[start of DATASET]
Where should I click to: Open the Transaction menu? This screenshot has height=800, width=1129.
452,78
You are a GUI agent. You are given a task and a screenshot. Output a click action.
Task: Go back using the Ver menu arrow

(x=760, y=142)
[end of DATASET]
DIRECTION
Transcribe the data from the line containing "You are a GUI" through the end of the data, including both ends.

ANSWER BELOW
You are a GUI agent. You are given a task and a screenshot. Output a click action.
Task: Go back using the Ver menu arrow

(x=760, y=142)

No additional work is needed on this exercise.